A cold, wet spell that December left my three boys with a bad case of cabin fever. Me too. At the first hint of sun we put on boots and parkas and headed to the park.
The boys tromped through soggy leaves, splashed in puddles. But at the playground they stopped, staring at a group of homeless men by the picnic tables. The men had put up a sheet of plastic like a tarp to keep themselves and their meager possessions dry. They hugged themselves to get warm.
“Who are those people, Mommy?” asked my oldest, Mike, age eight.
“Where do they go at night?” Kevin, six, wondered. “Do they have houses?”
“What are they going to do for Christmas?” Nick, only four, wanted to know.
I didn’t have answers. We live in an affluent neighborhood and didn’t usually see homeless people. My sons’ compassion touched me. This was the season of giving. Perhaps we could do something for these men. “Let’s bring Christmas to them,” I suggested.
That week we tromped through Ralph’s and Costco, buying socks, scarves, hand warmers, soap, shampoo, apples, granola bars, bottled water, lotion. The boys made cards. At the last minute I added a few Bibles.
We wrapped everything up in paper and ribbon. Friday evening we piled into our van and my husband, Terry, took us back to the park.
The men were still there by the picnic tables, huddled beneath their makeshift awning. The boys jumped out of the van. “Merry Christmas!” they said, handing out the presents. I could see their breath in the chilly air. The men looked stunned.
“Thank you,” one of them said. “Merry Christmas to you too.” Another added, “God bless you boys.”
It could have ended there. But our eyes had been opened. The boys kept spotting others who needed help: a woman on a street corner holding out a cup for donations, a man in a sleeping bag by the soccer field, a group warming themselves at one of the park’s fire pits.
We knew we had to do something beyond the holidays.
It reminded me of a Scripture my mom used to quote—she read her Bible and Daily Guideposts every morning— urging my siblings and me to look out for others: “If anyone has material possessions and sees a brother or sister in need but has no pity on them, how can the love of God be in that person?” (I John 3:17). Now here were my kids, bringing that lesson to life.
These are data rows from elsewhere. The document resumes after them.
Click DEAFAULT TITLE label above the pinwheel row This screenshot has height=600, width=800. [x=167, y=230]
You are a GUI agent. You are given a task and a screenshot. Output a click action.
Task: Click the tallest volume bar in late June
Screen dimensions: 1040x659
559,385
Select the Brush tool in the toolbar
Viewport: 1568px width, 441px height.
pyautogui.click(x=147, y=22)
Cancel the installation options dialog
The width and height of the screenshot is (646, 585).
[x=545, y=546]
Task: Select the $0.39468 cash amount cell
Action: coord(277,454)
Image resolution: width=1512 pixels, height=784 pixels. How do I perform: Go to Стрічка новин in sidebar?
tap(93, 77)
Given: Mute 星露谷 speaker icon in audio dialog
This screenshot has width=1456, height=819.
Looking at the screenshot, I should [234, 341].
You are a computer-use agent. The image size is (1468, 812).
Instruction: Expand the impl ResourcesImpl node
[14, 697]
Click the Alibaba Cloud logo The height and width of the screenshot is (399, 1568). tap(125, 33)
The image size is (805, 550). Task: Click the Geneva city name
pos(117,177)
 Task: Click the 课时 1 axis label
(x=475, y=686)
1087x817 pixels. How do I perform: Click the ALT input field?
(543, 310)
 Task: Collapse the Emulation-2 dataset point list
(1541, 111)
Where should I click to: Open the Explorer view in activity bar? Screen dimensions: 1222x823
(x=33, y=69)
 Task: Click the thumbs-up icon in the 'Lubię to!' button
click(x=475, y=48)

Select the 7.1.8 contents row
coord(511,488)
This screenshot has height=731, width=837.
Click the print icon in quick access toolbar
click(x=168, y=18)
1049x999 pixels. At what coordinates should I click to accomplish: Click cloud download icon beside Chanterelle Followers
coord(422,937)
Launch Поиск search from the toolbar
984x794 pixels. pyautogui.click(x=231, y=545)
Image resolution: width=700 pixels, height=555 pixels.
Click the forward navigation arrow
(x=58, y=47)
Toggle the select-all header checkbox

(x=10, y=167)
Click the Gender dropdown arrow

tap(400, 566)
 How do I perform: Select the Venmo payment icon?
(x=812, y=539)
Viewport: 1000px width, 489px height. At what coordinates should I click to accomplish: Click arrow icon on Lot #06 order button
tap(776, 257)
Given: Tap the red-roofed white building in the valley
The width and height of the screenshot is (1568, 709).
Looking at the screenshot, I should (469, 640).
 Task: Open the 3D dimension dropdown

The boys and I put together care packages (in backpacks, much more practical than gift-wrapped boxes!) and took them in the van to hand out. I made sure to include something inspiring to read: a pamphlet, a magazine, a pocket version of the Psalms or New Testament.
Word got out and people gave us donations. Our house became a staging area. One year someone called and asked if I would accept 3,000 blankets. Would I ever! But I had no idea how much room 3,000 blankets could take up. Soon every corner was filled.
By then we had officially registered as a nonprofit organization. What we needed was more space. I was praying for an answer when I got a call out of the blue from a friend of a friend. “I’ve got a warehouse that’s empty. I’d like to donate the space, if you could you use it.” We sure could!
Today our work is done by hundreds of volunteers. The boys are in their twenties now, but they still help out. We assemble thousands of backpacks, called CarePacks, filled with basics—something to eat and drink, toiletries, blankets—and distribute them yearround on the street and at missions and homeless shelters.
Now, with your support, we include Guideposts booklets, and soon we’ll be adding Guideposts magazines. Food for both body and soul…Mom would have really liked that.
Mom’s name was Mildred Hope, so when we had to register our group, we called it Hope Mill in her honor. It was only fitting to name it after her, because it all started when her three grandchildren saw a need and cared enough to fill it.